### Work to complete
Pictures stay out. Extract the lines below from the first one through the line with "Given: Select Colab", both included.
(Data to process Opens)
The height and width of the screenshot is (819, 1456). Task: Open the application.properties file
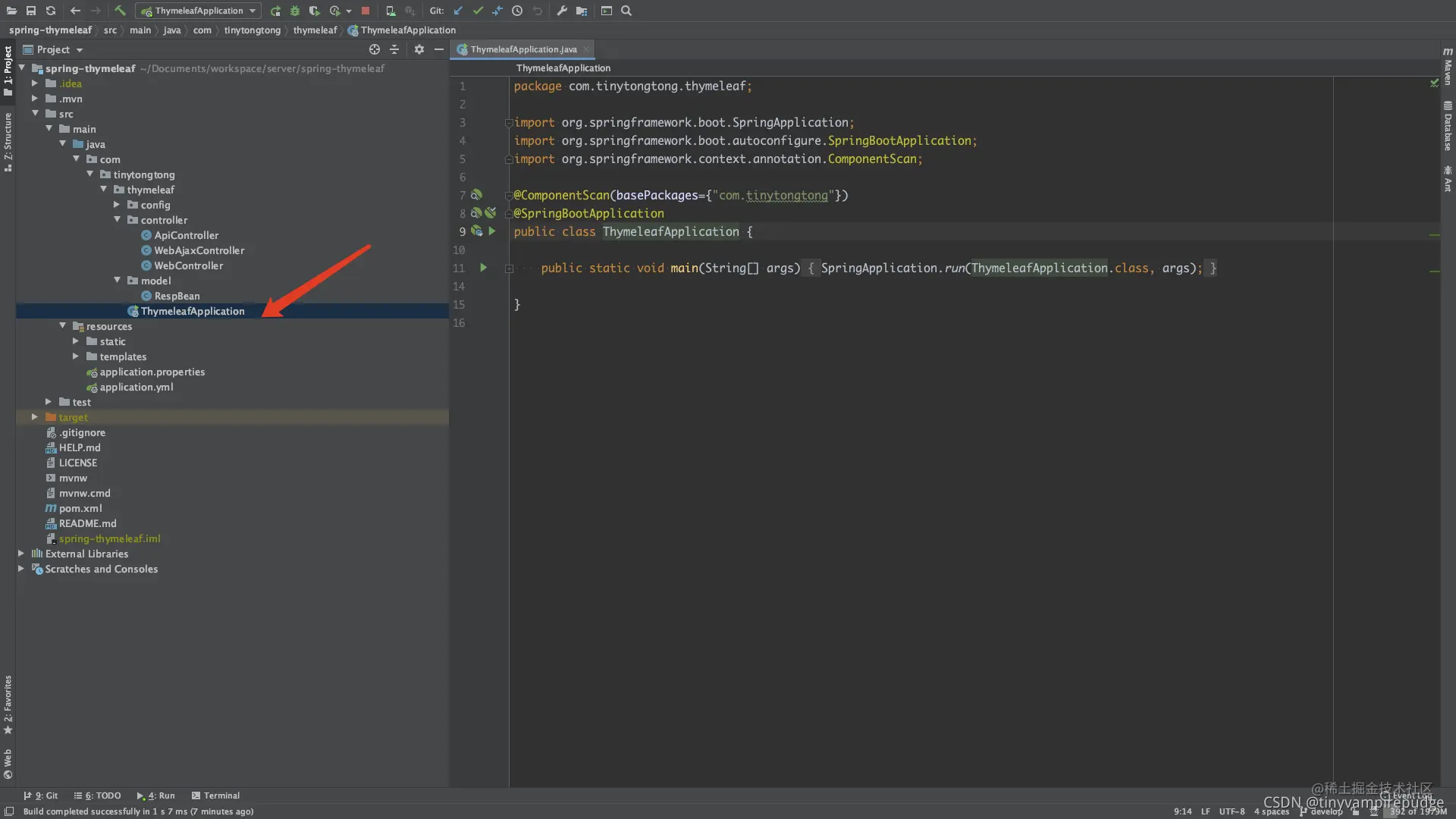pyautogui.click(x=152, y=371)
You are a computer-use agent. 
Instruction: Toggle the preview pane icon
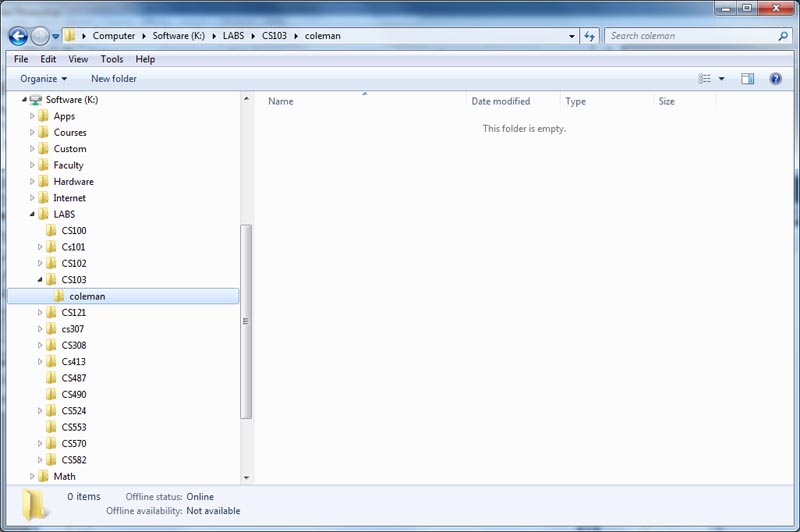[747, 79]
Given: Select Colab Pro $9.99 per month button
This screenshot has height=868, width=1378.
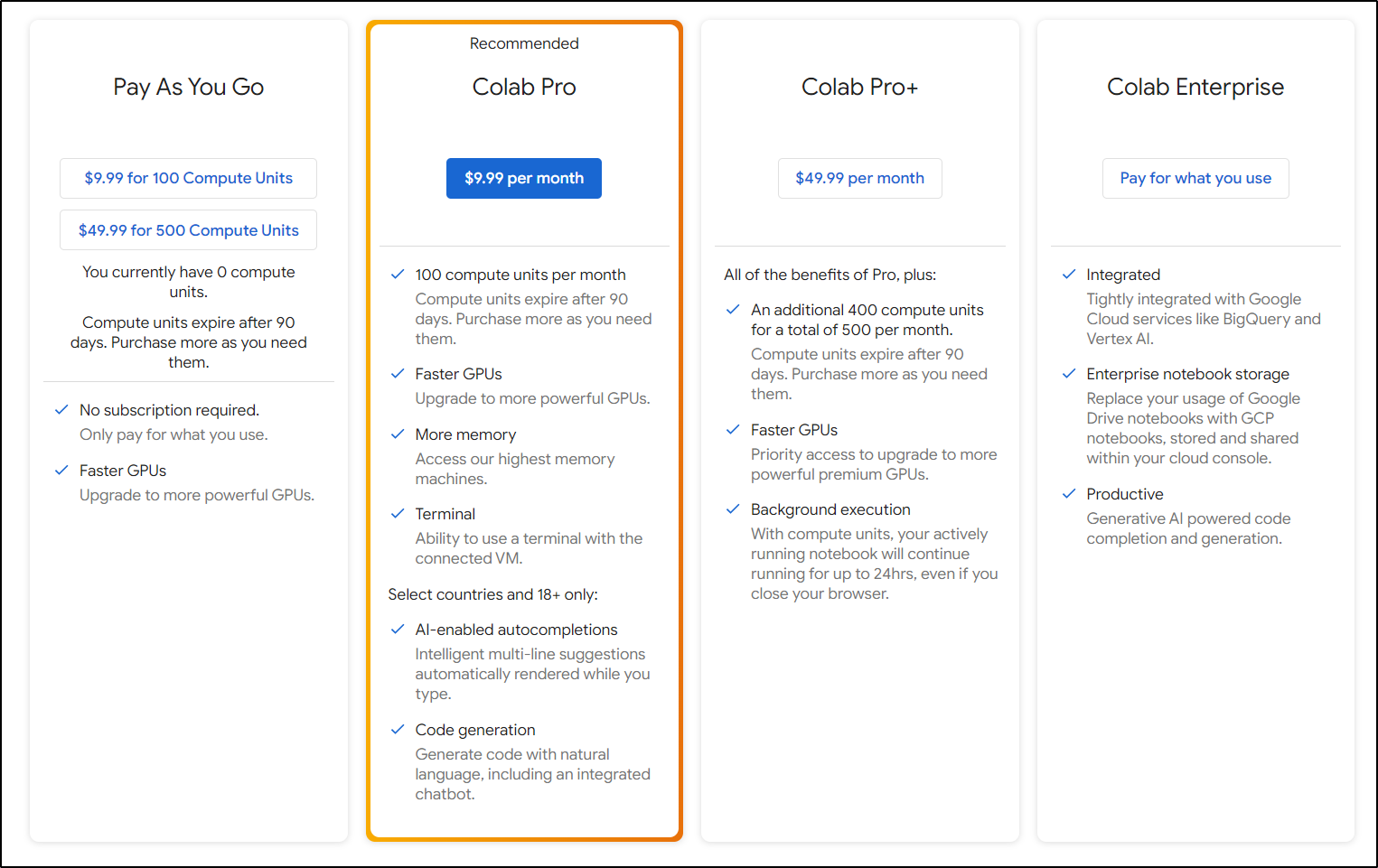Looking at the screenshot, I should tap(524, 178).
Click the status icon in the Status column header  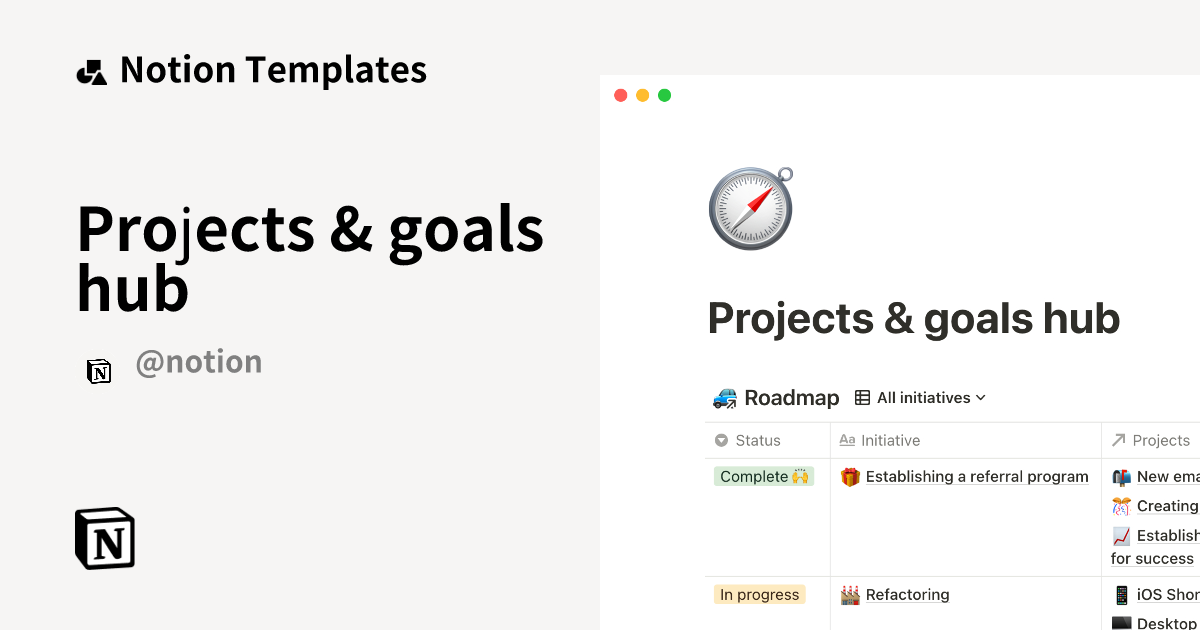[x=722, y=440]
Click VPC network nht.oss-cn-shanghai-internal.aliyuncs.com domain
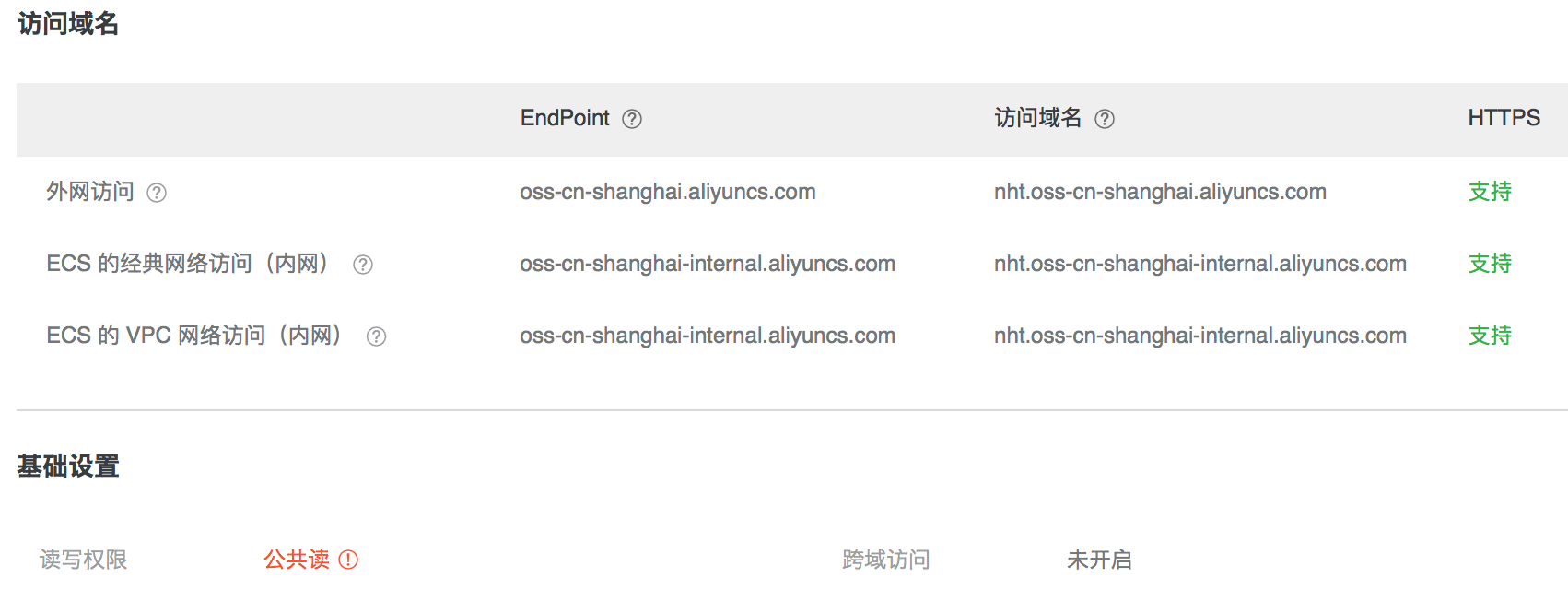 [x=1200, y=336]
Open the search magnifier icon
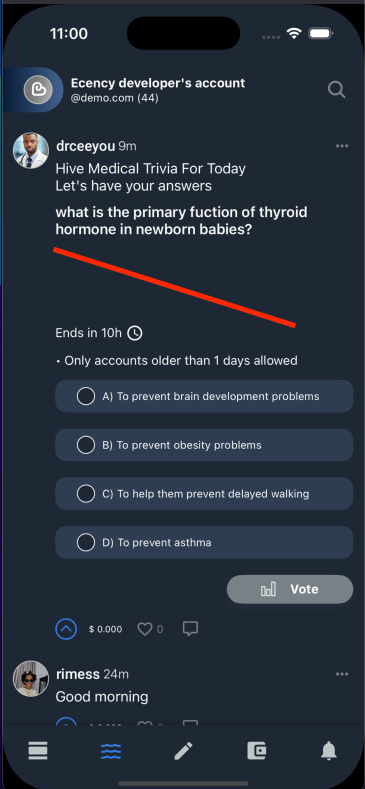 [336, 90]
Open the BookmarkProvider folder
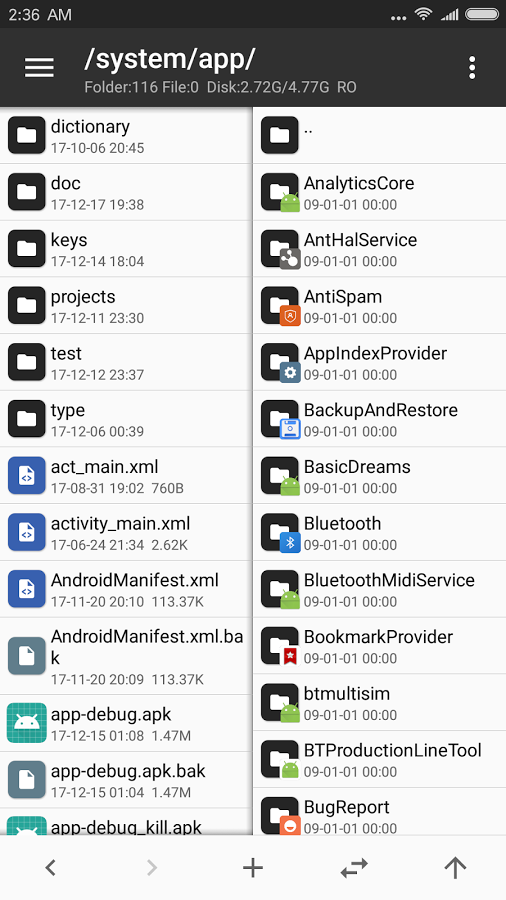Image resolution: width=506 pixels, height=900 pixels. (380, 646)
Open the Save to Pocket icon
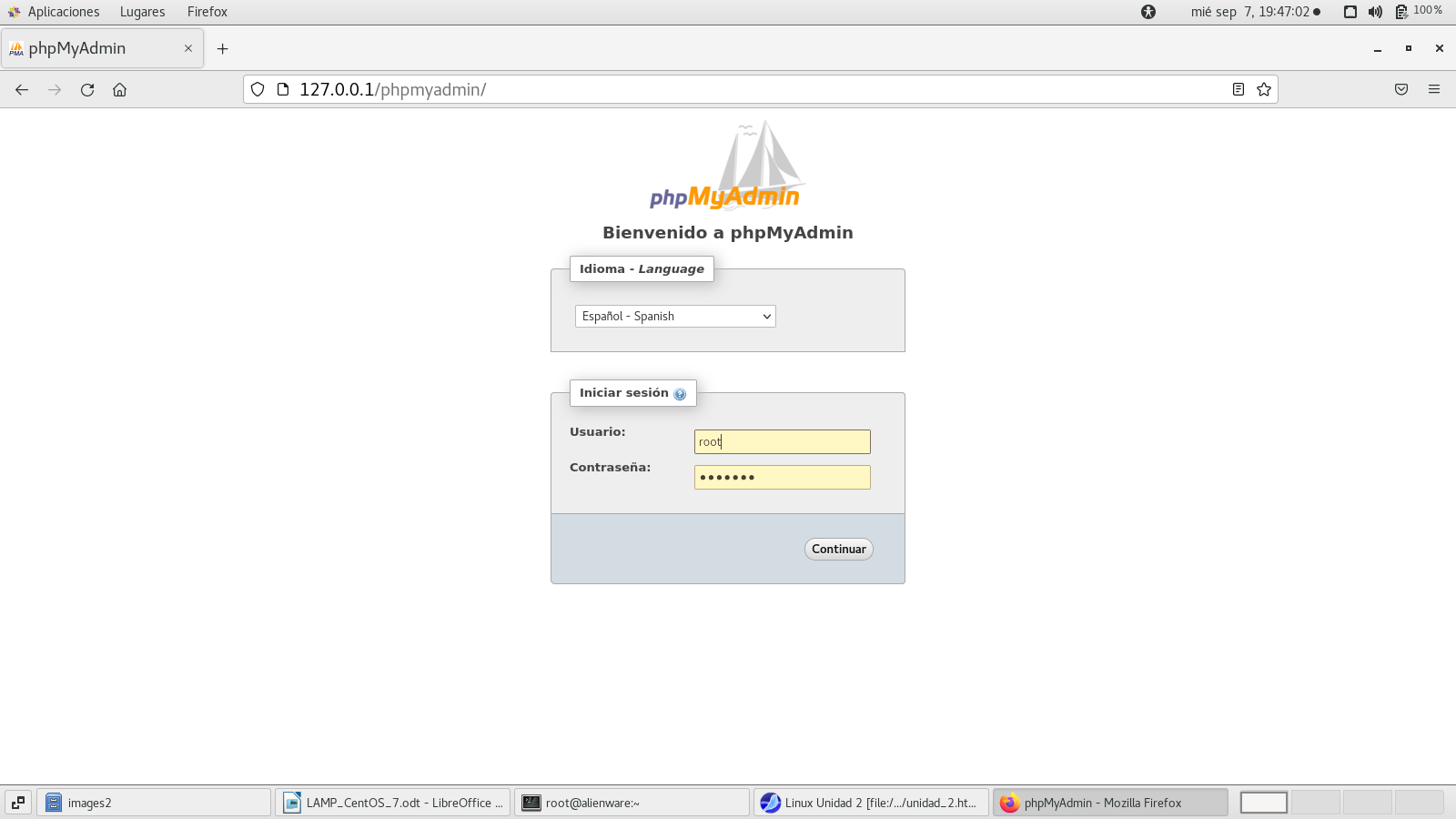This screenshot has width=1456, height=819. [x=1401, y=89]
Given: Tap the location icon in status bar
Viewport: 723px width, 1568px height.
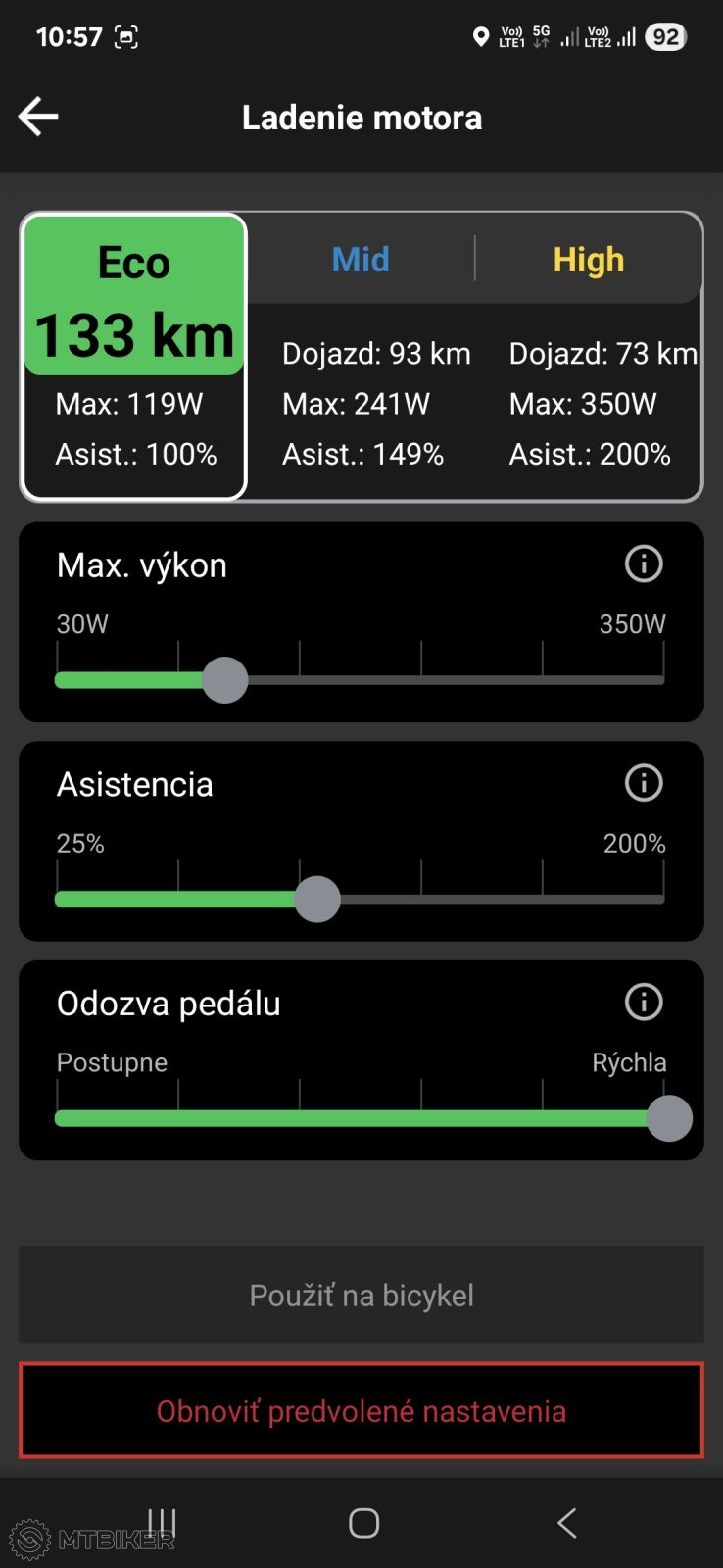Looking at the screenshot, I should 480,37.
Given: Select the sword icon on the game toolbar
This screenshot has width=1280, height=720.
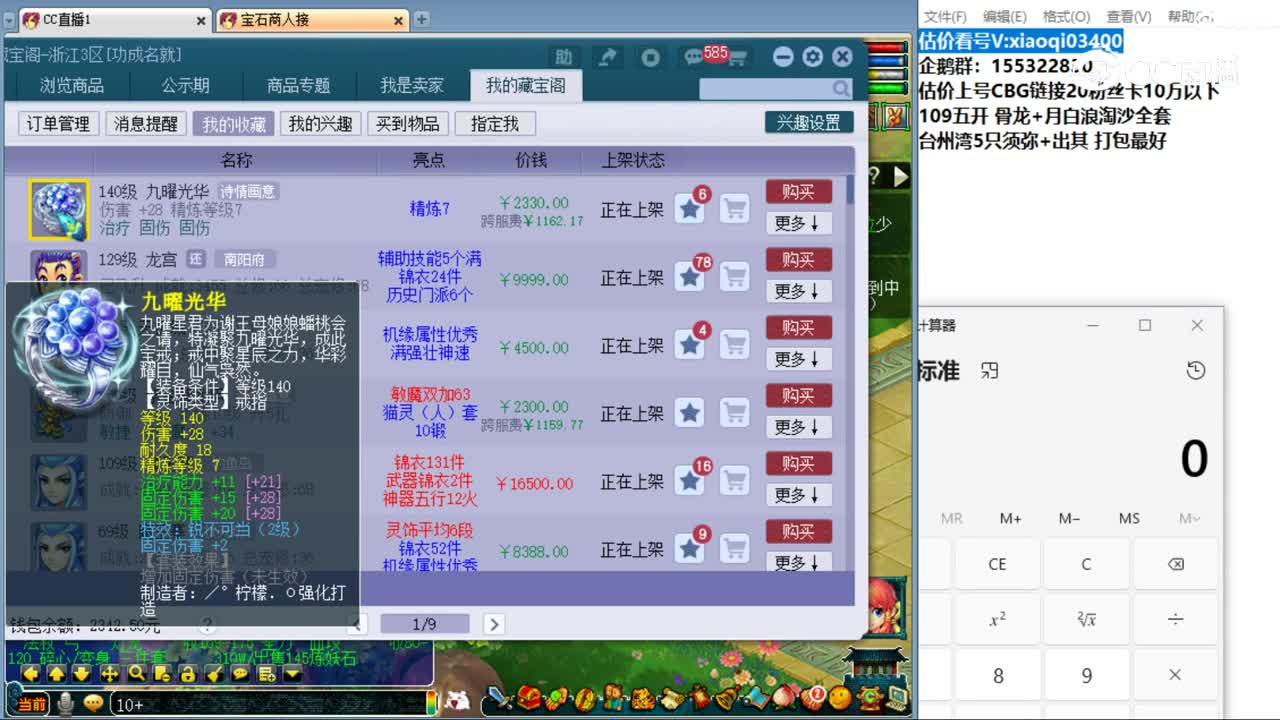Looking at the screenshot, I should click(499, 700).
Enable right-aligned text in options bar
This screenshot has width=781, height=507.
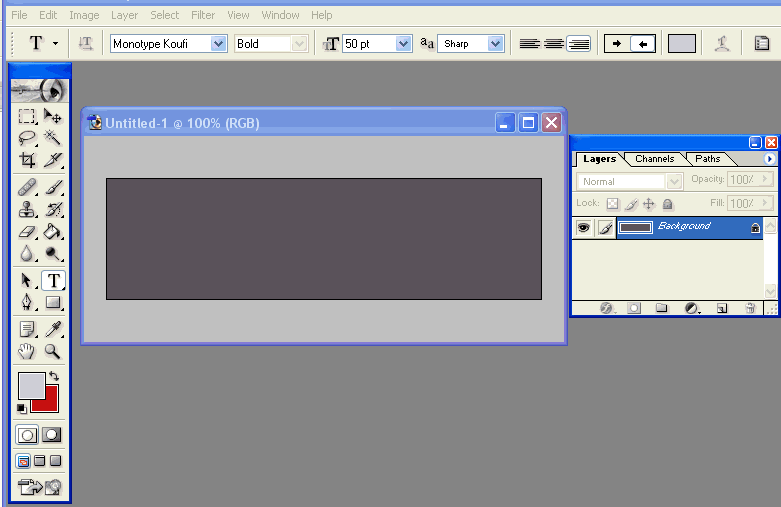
(Data to process Closes)
### Solution below
The height and width of the screenshot is (819, 1456). Task: Open the application.properties file
pyautogui.click(x=152, y=371)
You are a computer-use agent. 
Instruction: Toggle the preview pane icon
[747, 79]
Given: Select Colab Pro $9.99 per month button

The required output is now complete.